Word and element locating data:
******************************
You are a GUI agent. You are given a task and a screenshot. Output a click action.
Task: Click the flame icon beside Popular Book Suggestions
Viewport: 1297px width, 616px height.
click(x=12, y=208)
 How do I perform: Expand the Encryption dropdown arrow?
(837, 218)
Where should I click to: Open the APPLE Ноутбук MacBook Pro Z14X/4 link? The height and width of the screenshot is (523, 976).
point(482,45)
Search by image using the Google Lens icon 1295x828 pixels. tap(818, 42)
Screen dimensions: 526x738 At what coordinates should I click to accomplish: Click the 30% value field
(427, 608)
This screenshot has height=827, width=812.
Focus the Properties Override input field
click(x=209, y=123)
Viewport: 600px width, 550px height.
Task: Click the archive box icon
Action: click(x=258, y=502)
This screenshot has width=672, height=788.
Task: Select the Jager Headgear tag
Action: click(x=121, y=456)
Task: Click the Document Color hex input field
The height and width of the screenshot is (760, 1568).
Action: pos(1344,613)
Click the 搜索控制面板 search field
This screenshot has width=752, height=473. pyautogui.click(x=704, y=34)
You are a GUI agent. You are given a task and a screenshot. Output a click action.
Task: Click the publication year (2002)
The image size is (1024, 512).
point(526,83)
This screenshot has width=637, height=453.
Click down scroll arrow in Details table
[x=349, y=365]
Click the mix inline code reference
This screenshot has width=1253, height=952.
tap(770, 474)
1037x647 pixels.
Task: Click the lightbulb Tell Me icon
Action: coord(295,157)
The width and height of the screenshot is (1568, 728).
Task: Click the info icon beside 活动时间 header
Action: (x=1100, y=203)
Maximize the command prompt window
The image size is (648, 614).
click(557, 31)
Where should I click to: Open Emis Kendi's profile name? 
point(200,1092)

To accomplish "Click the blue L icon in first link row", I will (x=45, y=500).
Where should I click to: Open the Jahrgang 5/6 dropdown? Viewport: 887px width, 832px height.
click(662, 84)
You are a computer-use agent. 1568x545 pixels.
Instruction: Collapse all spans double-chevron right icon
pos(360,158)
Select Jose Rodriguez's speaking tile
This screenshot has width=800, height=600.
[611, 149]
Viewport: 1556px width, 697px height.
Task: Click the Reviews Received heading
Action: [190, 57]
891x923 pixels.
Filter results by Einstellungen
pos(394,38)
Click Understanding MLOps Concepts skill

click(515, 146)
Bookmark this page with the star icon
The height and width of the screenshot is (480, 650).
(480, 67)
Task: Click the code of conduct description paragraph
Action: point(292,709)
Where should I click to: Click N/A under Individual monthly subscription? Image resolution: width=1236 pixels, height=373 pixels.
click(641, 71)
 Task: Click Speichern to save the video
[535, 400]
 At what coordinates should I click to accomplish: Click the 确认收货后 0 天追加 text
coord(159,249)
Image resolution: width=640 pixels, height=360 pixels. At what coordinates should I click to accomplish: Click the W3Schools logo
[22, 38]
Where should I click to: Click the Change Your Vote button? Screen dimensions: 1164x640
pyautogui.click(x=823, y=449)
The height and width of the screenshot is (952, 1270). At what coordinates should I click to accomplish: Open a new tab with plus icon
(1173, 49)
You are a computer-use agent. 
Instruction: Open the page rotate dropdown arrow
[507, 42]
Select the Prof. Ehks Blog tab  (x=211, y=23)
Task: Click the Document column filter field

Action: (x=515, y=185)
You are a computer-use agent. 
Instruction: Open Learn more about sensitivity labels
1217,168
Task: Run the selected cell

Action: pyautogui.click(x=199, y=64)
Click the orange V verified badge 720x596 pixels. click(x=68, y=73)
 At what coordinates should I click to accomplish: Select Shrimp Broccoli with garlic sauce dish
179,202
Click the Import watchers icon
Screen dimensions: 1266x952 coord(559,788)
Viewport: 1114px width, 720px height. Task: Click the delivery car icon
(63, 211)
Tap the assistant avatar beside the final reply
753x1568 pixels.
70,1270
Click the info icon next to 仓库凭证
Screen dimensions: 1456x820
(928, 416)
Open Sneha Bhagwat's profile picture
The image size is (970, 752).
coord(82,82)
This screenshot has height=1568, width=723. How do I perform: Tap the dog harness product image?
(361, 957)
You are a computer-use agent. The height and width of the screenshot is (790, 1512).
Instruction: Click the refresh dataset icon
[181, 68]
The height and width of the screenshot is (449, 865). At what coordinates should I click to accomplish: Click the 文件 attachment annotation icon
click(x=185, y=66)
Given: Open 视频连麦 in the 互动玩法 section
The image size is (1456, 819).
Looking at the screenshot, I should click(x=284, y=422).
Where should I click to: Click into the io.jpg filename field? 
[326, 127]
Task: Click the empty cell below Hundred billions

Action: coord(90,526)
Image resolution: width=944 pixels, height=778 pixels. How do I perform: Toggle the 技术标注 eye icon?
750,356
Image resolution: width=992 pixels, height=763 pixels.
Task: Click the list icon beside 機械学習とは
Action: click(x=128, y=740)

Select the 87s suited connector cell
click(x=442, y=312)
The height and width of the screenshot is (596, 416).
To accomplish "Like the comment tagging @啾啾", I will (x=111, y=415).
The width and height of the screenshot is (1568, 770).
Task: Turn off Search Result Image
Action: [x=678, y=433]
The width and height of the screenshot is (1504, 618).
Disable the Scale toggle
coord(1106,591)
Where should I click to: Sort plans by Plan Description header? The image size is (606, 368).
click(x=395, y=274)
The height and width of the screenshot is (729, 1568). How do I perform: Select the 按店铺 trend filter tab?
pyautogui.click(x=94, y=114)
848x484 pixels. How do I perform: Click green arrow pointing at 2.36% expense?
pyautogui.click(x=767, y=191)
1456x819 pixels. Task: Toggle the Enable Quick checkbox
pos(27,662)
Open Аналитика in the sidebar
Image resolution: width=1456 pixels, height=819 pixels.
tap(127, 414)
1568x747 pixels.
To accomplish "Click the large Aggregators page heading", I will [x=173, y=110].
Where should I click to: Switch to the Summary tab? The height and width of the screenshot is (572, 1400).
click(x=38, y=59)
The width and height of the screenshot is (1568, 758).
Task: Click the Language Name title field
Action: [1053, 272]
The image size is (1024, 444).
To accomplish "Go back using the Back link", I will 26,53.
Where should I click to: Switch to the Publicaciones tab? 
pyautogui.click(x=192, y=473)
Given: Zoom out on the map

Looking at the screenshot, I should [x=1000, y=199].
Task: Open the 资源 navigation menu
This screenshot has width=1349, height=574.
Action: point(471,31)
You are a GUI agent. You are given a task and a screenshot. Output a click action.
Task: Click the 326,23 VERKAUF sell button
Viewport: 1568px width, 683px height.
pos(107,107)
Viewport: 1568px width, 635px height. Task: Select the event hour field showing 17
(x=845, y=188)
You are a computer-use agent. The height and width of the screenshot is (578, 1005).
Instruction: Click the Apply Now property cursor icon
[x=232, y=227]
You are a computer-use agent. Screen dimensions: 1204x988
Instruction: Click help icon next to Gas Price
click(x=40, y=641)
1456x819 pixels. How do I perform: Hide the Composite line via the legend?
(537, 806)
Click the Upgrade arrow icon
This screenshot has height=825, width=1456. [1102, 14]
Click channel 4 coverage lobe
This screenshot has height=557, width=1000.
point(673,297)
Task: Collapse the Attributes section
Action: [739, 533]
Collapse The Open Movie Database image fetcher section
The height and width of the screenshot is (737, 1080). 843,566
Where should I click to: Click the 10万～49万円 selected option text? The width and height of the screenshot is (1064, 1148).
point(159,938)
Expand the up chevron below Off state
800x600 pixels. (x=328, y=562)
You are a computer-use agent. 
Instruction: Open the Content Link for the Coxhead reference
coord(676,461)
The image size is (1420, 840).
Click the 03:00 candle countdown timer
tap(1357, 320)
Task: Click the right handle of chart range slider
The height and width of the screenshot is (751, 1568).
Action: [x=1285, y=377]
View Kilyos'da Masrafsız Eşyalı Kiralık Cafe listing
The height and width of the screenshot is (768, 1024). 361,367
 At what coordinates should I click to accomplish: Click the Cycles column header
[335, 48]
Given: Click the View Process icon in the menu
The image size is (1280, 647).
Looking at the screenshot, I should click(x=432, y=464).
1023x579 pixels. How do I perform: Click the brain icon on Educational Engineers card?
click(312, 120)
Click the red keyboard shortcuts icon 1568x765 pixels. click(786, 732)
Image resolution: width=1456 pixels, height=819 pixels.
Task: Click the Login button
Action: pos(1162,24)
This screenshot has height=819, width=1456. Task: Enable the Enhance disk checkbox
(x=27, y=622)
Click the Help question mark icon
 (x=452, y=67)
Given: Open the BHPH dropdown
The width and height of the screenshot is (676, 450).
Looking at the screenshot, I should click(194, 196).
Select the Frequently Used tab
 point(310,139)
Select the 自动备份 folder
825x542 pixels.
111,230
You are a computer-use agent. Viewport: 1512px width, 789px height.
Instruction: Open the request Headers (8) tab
******************************
Express everything in the material from the line containing "Viewport: 1568px width, 635px" down to the line containing "This screenshot has height=825, width=1456.", both included, as a Markdown table with the columns Row and Line, numbering each line and skipping blank lines.

> [ANSWER FOR THE TASK]:
| Row | Line |
|---|---|
| 1 | Viewport: 1568px width, 635px height. Task: Select the event hour field showing 17 |
| 2 | (x=845, y=188) |
| 3 | You are a computer-use agent. The height and width of the screenshot is (578, 1005). |
| 4 | Instruction: Click the Apply Now property cursor icon |
| 5 | [x=232, y=227] |
| 6 | You are a computer-use agent. Screen dimensions: 1204x988 |
| 7 | Instruction: Click help icon next to Gas Price |
| 8 | click(x=40, y=641) |
| 9 | 1456x819 pixels. How do I perform: Hide the Composite line via the legend? |
| 10 | (537, 806) |
| 11 | Click the Upgrade arrow icon |
| 12 | This screenshot has height=825, width=1456. [1102, 14] |